**What you have to do**. Render every line of the data below as a Markdown table with the columns Row and Text, numbering the rows and leaving out blank lines.

**Data for this exercise**.
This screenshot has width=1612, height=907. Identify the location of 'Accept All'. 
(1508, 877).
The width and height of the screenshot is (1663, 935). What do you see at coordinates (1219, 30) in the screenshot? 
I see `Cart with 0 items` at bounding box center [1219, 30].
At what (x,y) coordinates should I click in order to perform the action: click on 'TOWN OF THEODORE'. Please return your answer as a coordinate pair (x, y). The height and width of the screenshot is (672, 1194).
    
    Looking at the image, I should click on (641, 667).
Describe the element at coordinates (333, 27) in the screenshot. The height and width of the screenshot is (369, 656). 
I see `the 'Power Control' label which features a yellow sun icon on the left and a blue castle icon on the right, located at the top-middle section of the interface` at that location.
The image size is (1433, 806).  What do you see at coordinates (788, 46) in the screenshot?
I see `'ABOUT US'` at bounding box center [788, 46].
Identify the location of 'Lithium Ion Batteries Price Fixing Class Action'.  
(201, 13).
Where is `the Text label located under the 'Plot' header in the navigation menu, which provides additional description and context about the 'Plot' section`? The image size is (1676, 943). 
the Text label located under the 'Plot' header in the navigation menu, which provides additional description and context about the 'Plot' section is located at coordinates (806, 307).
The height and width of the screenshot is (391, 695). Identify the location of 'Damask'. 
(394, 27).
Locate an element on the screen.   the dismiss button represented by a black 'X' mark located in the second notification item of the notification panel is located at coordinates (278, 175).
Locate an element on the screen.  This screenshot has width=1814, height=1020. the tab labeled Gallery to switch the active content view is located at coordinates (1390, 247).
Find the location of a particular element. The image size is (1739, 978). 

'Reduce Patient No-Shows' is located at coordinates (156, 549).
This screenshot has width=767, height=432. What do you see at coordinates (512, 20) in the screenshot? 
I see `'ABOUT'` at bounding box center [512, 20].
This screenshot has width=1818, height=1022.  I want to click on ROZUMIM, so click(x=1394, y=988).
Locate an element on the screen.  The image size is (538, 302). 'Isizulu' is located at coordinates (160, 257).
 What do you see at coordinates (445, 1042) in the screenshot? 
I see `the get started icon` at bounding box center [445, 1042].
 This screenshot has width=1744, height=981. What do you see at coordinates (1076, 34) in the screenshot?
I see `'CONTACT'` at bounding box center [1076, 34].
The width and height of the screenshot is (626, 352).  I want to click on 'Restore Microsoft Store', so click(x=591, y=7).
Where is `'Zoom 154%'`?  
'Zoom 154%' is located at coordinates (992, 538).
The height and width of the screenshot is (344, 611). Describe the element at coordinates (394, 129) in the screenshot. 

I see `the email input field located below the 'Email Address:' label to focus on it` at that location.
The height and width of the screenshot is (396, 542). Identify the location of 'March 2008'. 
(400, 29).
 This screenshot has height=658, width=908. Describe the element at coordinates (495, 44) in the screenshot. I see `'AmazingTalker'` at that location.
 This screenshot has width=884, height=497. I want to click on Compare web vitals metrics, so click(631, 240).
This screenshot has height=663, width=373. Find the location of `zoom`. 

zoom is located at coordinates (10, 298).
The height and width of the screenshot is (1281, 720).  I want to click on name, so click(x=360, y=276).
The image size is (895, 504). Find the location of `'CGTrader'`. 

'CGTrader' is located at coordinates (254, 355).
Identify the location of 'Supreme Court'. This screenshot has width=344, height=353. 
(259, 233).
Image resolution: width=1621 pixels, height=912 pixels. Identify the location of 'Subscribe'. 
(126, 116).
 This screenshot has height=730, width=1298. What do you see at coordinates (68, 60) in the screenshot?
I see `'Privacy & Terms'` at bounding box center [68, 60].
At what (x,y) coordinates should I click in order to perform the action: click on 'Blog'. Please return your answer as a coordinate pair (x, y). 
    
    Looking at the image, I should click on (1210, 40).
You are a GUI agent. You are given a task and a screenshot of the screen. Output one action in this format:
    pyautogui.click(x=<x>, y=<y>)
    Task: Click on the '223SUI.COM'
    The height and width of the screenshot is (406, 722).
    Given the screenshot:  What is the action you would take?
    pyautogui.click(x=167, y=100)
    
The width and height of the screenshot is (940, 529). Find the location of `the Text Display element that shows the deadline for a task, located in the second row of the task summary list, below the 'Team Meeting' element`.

**Complete response**.
| Row | Text |
|---|---|
| 1 | This screenshot has width=1612, height=907. Identify the location of 'Accept All'.  |
| 2 | (1508, 877). |
| 3 | The width and height of the screenshot is (1663, 935). What do you see at coordinates (1219, 30) in the screenshot?  |
| 4 | I see `Cart with 0 items` at bounding box center [1219, 30]. |
| 5 | At what (x,y) coordinates should I click in order to perform the action: click on 'TOWN OF THEODORE'. Please return your answer as a coordinate pair (x, y). The height and width of the screenshot is (672, 1194). |
| 6 |     Looking at the image, I should click on (641, 667). |
| 7 | Describe the element at coordinates (333, 27) in the screenshot. The height and width of the screenshot is (369, 656).  |
| 8 | I see `the 'Power Control' label which features a yellow sun icon on the left and a blue castle icon on the right, located at the top-middle section of the interface` at that location. |
| 9 | The image size is (1433, 806).  What do you see at coordinates (788, 46) in the screenshot? |
| 10 | I see `'ABOUT US'` at bounding box center [788, 46]. |
| 11 | Identify the location of 'Lithium Ion Batteries Price Fixing Class Action'.   |
| 12 | (201, 13). |
| 13 | Where is `the Text label located under the 'Plot' header in the navigation menu, which provides additional description and context about the 'Plot' section`? The image size is (1676, 943).  |
| 14 | the Text label located under the 'Plot' header in the navigation menu, which provides additional description and context about the 'Plot' section is located at coordinates (806, 307). |
| 15 | The height and width of the screenshot is (391, 695). Identify the location of 'Damask'.  |
| 16 | (394, 27). |
| 17 | Locate an element on the screen.   the dismiss button represented by a black 'X' mark located in the second notification item of the notification panel is located at coordinates (278, 175). |
| 18 | Locate an element on the screen.  This screenshot has width=1814, height=1020. the tab labeled Gallery to switch the active content view is located at coordinates (1390, 247). |
| 19 | Find the location of a particular element. The image size is (1739, 978).  |
| 20 | 'Reduce Patient No-Shows' is located at coordinates (156, 549). |
| 21 | This screenshot has width=767, height=432. What do you see at coordinates (512, 20) in the screenshot?  |
| 22 | I see `'ABOUT'` at bounding box center [512, 20]. |
| 23 | This screenshot has width=1818, height=1022.  I want to click on ROZUMIM, so click(x=1394, y=988). |
| 24 | Locate an element on the screen.  The image size is (538, 302). 'Isizulu' is located at coordinates (160, 257). |
| 25 |  What do you see at coordinates (445, 1042) in the screenshot?  |
| 26 | I see `the get started icon` at bounding box center [445, 1042]. |
| 27 |  This screenshot has width=1744, height=981. What do you see at coordinates (1076, 34) in the screenshot? |
| 28 | I see `'CONTACT'` at bounding box center [1076, 34]. |
| 29 | The width and height of the screenshot is (626, 352).  I want to click on 'Restore Microsoft Store', so click(x=591, y=7). |
| 30 | Where is `'Zoom 154%'`?   |
| 31 | 'Zoom 154%' is located at coordinates (992, 538). |
| 32 | The height and width of the screenshot is (344, 611). Describe the element at coordinates (394, 129) in the screenshot.  |
| 33 | I see `the email input field located below the 'Email Address:' label to focus on it` at that location. |
| 34 | The height and width of the screenshot is (396, 542). Identify the location of 'March 2008'.  |
| 35 | (400, 29). |
| 36 |  This screenshot has height=658, width=908. Describe the element at coordinates (495, 44) in the screenshot. I see `'AmazingTalker'` at that location. |
| 37 |  This screenshot has width=884, height=497. I want to click on Compare web vitals metrics, so click(631, 240). |
| 38 | This screenshot has height=663, width=373. Find the location of `zoom`.  |
| 39 | zoom is located at coordinates (10, 298). |
| 40 | The height and width of the screenshot is (1281, 720).  I want to click on name, so click(x=360, y=276). |
| 41 | The image size is (895, 504). Find the location of `'CGTrader'`.  |
| 42 | 'CGTrader' is located at coordinates (254, 355). |
| 43 | Identify the location of 'Supreme Court'. This screenshot has width=344, height=353.  |
| 44 | (259, 233). |
| 45 | Image resolution: width=1621 pixels, height=912 pixels. Identify the location of 'Subscribe'.  |
| 46 | (126, 116). |
| 47 |  This screenshot has height=730, width=1298. What do you see at coordinates (68, 60) in the screenshot? |
| 48 | I see `'Privacy & Terms'` at bounding box center [68, 60]. |
| 49 | At what (x,y) coordinates should I click in order to perform the action: click on 'Blog'. Please return your answer as a coordinate pair (x, y).  |
| 50 |     Looking at the image, I should click on (1210, 40). |
| 51 | You are a GUI agent. You are given a task and a screenshot of the screen. Output one action in this format: |
| 52 |     pyautogui.click(x=<x>, y=<y>) |
| 53 |     Task: Click on the '223SUI.COM' |
| 54 |     The height and width of the screenshot is (406, 722). |
| 55 |     Given the screenshot:  What is the action you would take? |
| 56 |     pyautogui.click(x=167, y=100) |
| 57 | The width and height of the screenshot is (940, 529). Find the location of `the Text Display element that shows the deadline for a task, located in the second row of the task summary list, below the 'Team Meeting' element`. |